- **INDICAZIONE A**
Riporta tali e quali le righe dei dati forniti, dalla riga con "You are a computer-use agent. Viewport: 755px" alla riga con "tap(53, 547)", entrambe comprese.

- **TESTO FORNITO**
○ ○ ○ ○

E' troppo presto per dirlo, in un tempo in cui esistono molti elementi che inclinano e spingono in questa direzione, ma sono anche ben visibili le tracce di nuove e antiche rigidità ecclesiastiche non solo in campo cattolico. Non è ancora penetrato nella profondità dei cuori il detto sapienziale di tutta evidenza: “Male onora la propria religione chi se ne serve per denigrare quella di un altro” (citato da Eugen Drewermann in Io discendo nella barca del sole, Rizzoli, pag. 75). Direi di più: il cammino su questa strada sarà presumibilmente molto lungo e difficile perché non abbiamo ancora imparato a distinguere accuratamente tra Dio, la Sua salvezza, le singole religioni come semplici vie di salvezza.
40 anni fa (in Essere semplici è possibile?.Editrice Tempi di Fraternità) scrivevo: “Ci sarà, forse, richiesta una grande apertura ed una profonda ridiscussione di tante nostre convinzioni e impostazioni. Certe nostre presunte e scontate “centralità” saranno forse messe in crisi. Come si confronterà il cristocentrismo cristiano con il teocentrismo delle fedi sorelle, a partire dall'ebraismo e dall'islamismo? Mettere Dio al centro, e non la nostra particolare religione, porterà qualche problema in tutti noi, piuttosto avvezzi a credere che il centro del mondo siamo proprio noi... e tutti gli altri, al più costituiscono la periferia!
Probabilmente noi cristiani dobbiamo ancora imparare a riconoscere con molta semplicità, che l'unico Dio è più grande anche del cristianesimo. Gesù l'aveva capito; noi cristiani non ancora” (pag.99, op.cit.).
Per cogliere lo spessore teologico delle riflessioni di Paul Knitter può essere utile tutta la riflessione che in questi anni è esplosa, specialmente in area cattolica, per opera di Edward Schillebeeckx e Hans Kung. Il teologo fiammingo è particolarmente esplicito: “La teologia è qualcosa di più della cristologia... Lo stile di vita di Gesù non è l'unica che conduce a Dio. Gesù stesso, infatti, non solo rivela Dio, ma lo nasconde pure. In quanto uomo, Gesù è una persona storica contingente che non rappresenta affatto tutte le ricchezze di Dio... Il Vangelo ci proibisce, dunque, di parlare di imperialismo ed esclusivismo religioso cristiano.

○ ○ ○ ○

Righe grezze:
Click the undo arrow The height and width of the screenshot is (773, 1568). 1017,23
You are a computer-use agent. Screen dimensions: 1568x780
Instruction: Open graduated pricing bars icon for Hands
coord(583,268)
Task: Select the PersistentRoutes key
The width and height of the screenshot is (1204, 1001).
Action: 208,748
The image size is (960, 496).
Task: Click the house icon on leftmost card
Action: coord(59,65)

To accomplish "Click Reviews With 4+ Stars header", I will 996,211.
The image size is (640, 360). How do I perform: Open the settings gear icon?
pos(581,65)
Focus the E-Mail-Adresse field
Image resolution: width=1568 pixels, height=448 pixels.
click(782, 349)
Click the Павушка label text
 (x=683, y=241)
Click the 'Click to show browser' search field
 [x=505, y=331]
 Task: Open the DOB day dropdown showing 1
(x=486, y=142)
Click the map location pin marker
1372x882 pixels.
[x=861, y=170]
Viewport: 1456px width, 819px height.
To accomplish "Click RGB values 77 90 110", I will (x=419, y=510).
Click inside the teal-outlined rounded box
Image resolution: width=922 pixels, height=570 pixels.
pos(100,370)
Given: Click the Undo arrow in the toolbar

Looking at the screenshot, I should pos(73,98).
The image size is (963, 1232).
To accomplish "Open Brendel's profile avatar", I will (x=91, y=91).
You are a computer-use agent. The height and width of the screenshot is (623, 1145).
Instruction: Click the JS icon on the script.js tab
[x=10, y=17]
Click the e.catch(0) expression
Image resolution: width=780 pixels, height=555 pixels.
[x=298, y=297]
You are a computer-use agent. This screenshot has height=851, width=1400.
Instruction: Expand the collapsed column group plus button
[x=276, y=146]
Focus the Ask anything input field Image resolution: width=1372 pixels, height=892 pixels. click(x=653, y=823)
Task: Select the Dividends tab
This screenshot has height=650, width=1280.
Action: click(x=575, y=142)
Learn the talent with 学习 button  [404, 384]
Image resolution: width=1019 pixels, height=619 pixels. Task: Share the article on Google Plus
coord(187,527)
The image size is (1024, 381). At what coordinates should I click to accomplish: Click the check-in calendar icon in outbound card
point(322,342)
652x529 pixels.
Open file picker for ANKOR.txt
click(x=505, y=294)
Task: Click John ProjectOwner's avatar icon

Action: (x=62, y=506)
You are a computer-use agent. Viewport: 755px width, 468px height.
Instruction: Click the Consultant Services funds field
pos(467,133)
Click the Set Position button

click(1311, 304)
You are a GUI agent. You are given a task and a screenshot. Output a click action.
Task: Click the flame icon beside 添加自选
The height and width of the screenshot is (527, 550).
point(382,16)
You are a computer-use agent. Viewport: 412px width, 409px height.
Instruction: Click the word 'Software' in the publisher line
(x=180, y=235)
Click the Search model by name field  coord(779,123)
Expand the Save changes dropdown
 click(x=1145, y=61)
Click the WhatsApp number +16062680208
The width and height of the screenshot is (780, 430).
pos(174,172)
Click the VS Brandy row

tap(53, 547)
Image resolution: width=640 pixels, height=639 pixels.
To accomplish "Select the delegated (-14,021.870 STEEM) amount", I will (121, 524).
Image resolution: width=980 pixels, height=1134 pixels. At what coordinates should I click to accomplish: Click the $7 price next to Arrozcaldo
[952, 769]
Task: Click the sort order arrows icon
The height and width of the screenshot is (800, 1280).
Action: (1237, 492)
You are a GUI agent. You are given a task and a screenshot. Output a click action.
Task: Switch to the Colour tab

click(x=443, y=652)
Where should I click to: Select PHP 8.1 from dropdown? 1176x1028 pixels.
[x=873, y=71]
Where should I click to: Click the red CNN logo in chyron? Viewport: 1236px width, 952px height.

○ ○ ○ ○

- **INDICAZIONE B**
Ricopia senza alcuna modifica il passo del testo fornito che va da "Per cogliere lo" a "esclusivismo religioso cristiano.".

- **SOLUZIONE SCRITTA A**
You are a computer-use agent. Viewport: 755px width, 468px height.
Instruction: Click the Consultant Services funds field
pos(467,133)
Click the Set Position button

click(1311, 304)
You are a GUI agent. You are given a task and a screenshot. Output a click action.
Task: Click the flame icon beside 添加自选
The height and width of the screenshot is (527, 550).
point(382,16)
You are a computer-use agent. Viewport: 412px width, 409px height.
Instruction: Click the word 'Software' in the publisher line
(x=180, y=235)
Click the Search model by name field  coord(779,123)
Expand the Save changes dropdown
 click(x=1145, y=61)
Click the WhatsApp number +16062680208
The width and height of the screenshot is (780, 430).
pos(174,172)
Click the VS Brandy row

tap(53, 547)

- **SOLUZIONE SCRITTA B**
Per cogliere lo spessore teologico delle riflessioni di Paul Knitter può essere utile tutta la riflessione che in questi anni è esplosa, specialmente in area cattolica, per opera di Edward Schillebeeckx e Hans Kung. Il teologo fiammingo è particolarmente esplicito: “La teologia è qualcosa di più della cristologia... Lo stile di vita di Gesù non è l'unica che conduce a Dio. Gesù stesso, infatti, non solo rivela Dio, ma lo nasconde pure. In quanto uomo, Gesù è una persona storica contingente che non rappresenta affatto tutte le ricchezze di Dio... Il Vangelo ci proibisce, dunque, di parlare di imperialismo ed esclusivismo religioso cristiano.